As shown in the image, the error is clear: SSL handshake failed, and the protocol is SSLv3.
The script for retrieving SSL certificate information builds a context object via SSL.Context, specifying the use of TLSv1. However, the error is SSLv3.
So, I tested it locally, and it worked fine for me. I added output for the connection protocol version in the script.
The output indeed shows that TLSv1 was used here, with get_protocol_version returning an int type, 769 being TLSv1.
So, I asked the colleague to send me the domain. I executed the script and encountered the same error.
The error occurred during the do_handshake execution at the handshake phase, so there was no output for the established connection protocol version. I had no choice but to capture packets for analysis.
When capturing the packets, Wireshark analysis revealed that after the client hello, the handshake negotiation was unsuccessful. I had previously written an article about SSL handshake which you can check out Wireshark Packet Capture Helps Clarify the HTTPS Request Process if interested.
Here we analyze the client hello packet to check the cipher suites.
Then, I asked my colleague for the Nginx configured cipher suites.
It’s clear that they do not match the client’s cipher suites, explaining the handshake failure. The colleague’s cipher suite settings were too strict, so I had him reconfigure the cipher suites, and sure enough, it worked; a connection was successfully established.

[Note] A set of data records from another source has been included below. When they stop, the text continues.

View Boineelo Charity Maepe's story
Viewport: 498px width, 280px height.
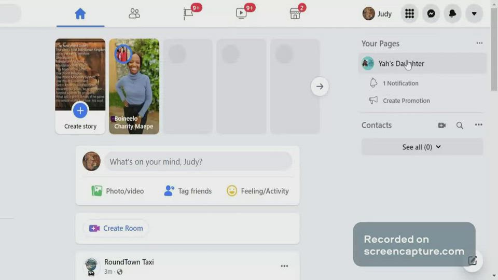(x=134, y=86)
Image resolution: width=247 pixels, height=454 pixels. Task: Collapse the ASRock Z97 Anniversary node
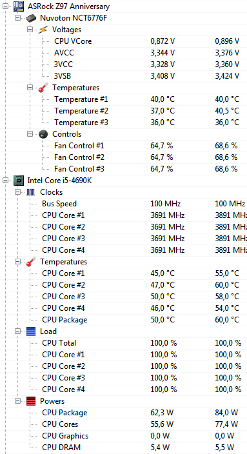(x=6, y=6)
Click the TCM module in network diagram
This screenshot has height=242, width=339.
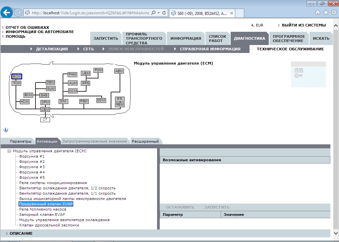point(17,83)
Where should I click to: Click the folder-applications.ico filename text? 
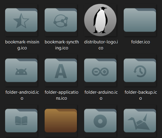point(61,95)
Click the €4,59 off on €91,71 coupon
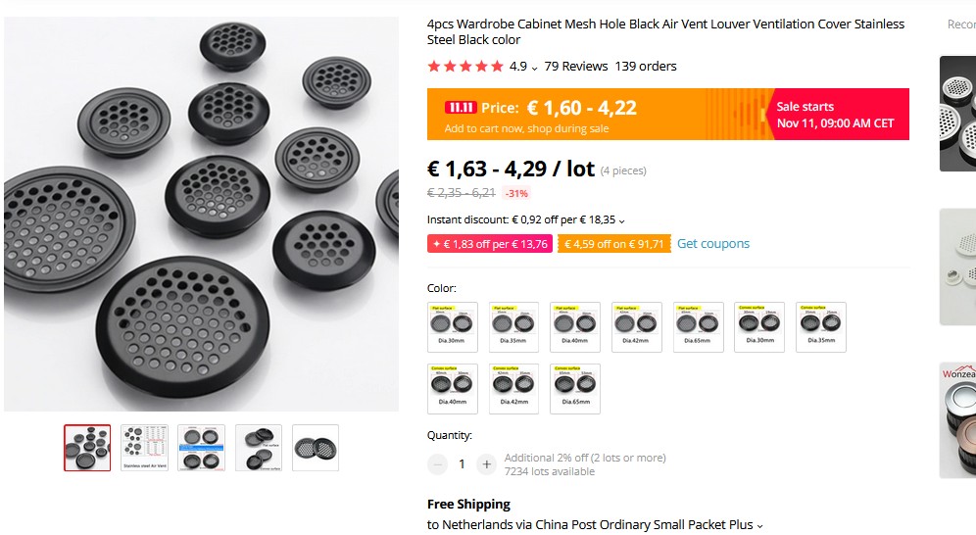The width and height of the screenshot is (976, 535). click(614, 244)
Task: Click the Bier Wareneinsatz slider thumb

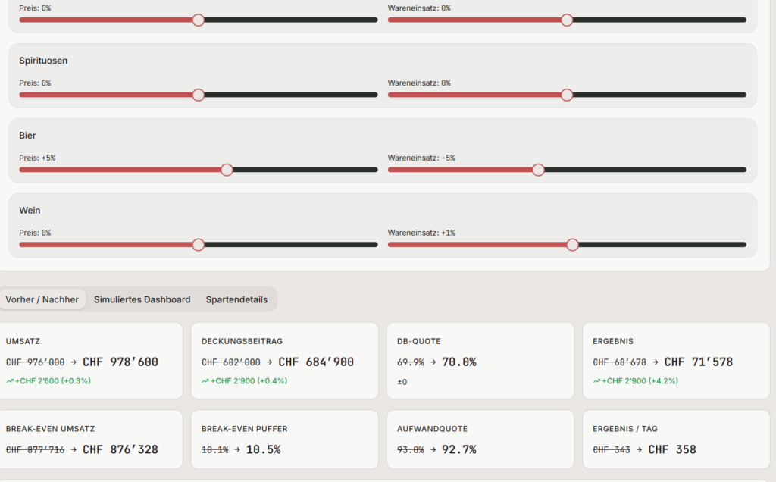Action: click(x=538, y=170)
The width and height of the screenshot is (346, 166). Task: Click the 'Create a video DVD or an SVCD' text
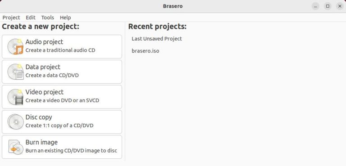point(62,100)
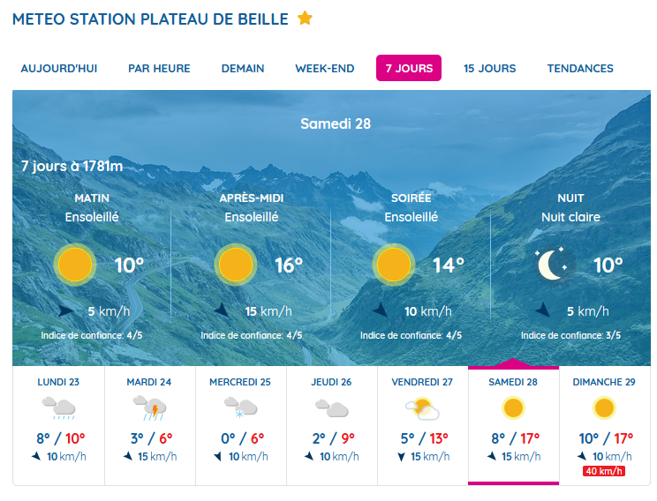
Task: Click the morning sun weather icon
Action: (75, 264)
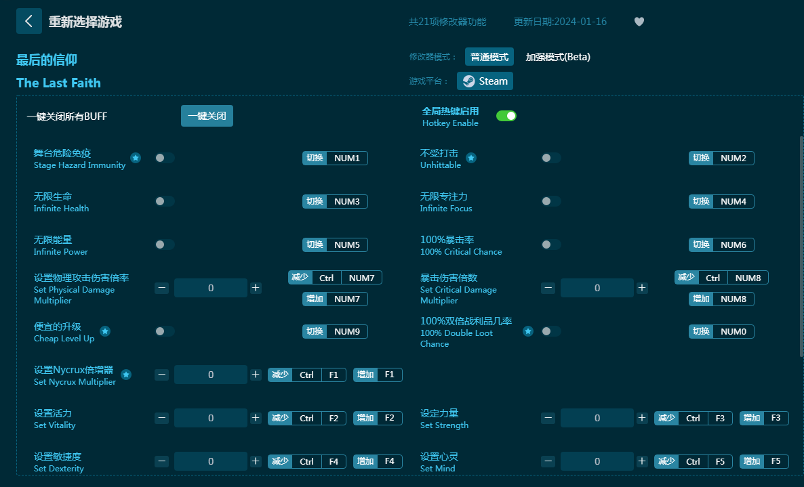Image resolution: width=804 pixels, height=487 pixels.
Task: Click star icon beside Cheap Level Up
Action: 105,331
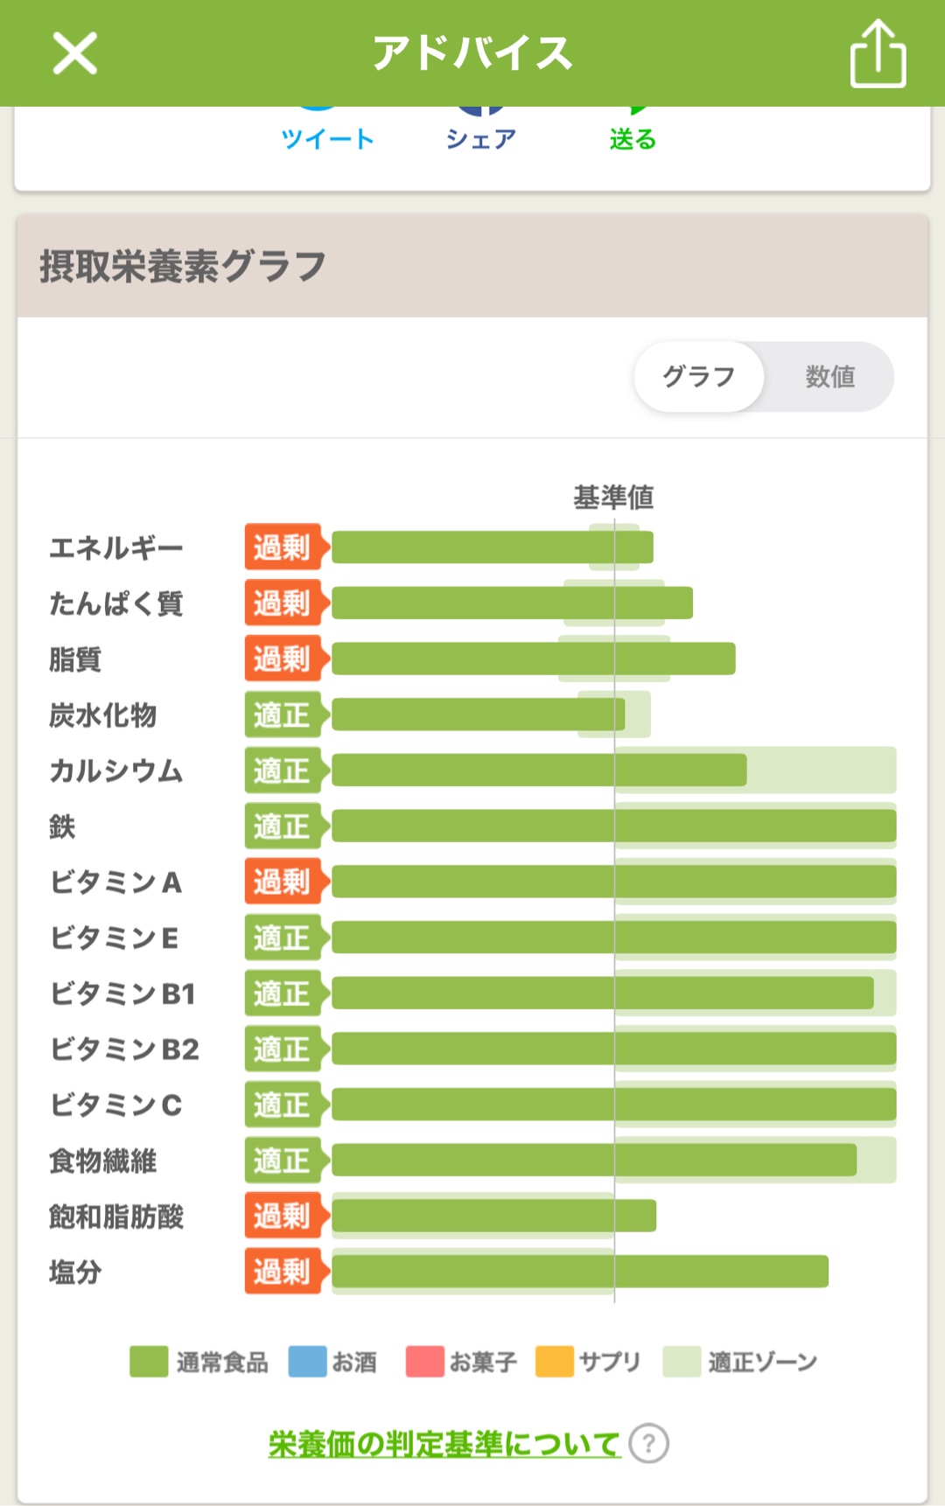
Task: Click the question mark help icon
Action: 648,1443
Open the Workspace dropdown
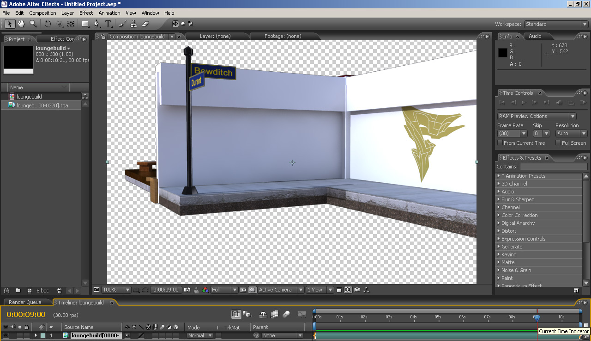 click(x=556, y=24)
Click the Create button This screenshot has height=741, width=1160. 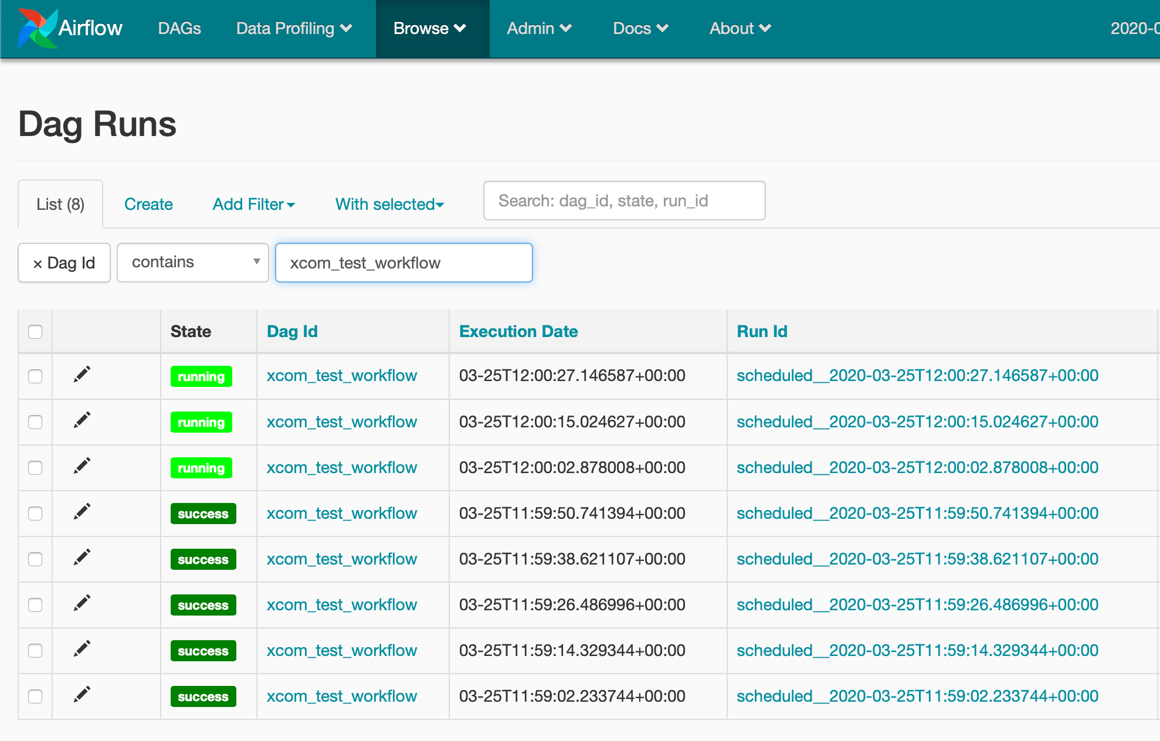(148, 205)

Besides packet capture, you can also use the OpenSSL tool to establish a connection and view the entire connection process, for example using openssl s_client -connect xxx.com:443 (make sure to include the port, or check usage instructions with -h).
Additionally, discussing the configuration of cipher suites in Nginx, these are specified through the ssl_ciphers directive. The cipher suites are usually separated by a colon (“:”) and written in a single line. What do these cipher suites contain?
Let’s take the one I had my colleague configure: ECDHE-RSA-AES128-GCM-SHA256
ECDHE: Key exchange algorithm
RSA: Signature algorithm
AES128: Symmetric encryption algorithm
GCM-SHA256: Signature algorithm
Typical cipher suites consist of these parts.
The following part HIGH:!aNULL:!MD5:!RC4:!DHE
This is a macro definition in the cipher suite, a string representing a type of cipher suite. You can view cipher suites using openssl’s ciphers utility. Let’s look at HIGH.
For clarity, I’ve organized them with columns. You can see that HIGH represents a category of cipher suites with their detailed version numbers and separated unit algorithms.
Here, HIGH signifies high-grade cipher suites with key lengths greater than 128 bits. In openssl’s ciphers, there are also MEDIUM and LOW, but LOW has been disabled in OpenSSL 1.0.2g. More information on ciphers can be found on the official OpenSSL documentation at https://www.openssl.org/docs/man1.0.2/man1/ciphers.html.
In summary, when configuring Nginx, avoid setting particularly stringent cipher suites for general services to prevent mismatches and compatibility issues with older client versions.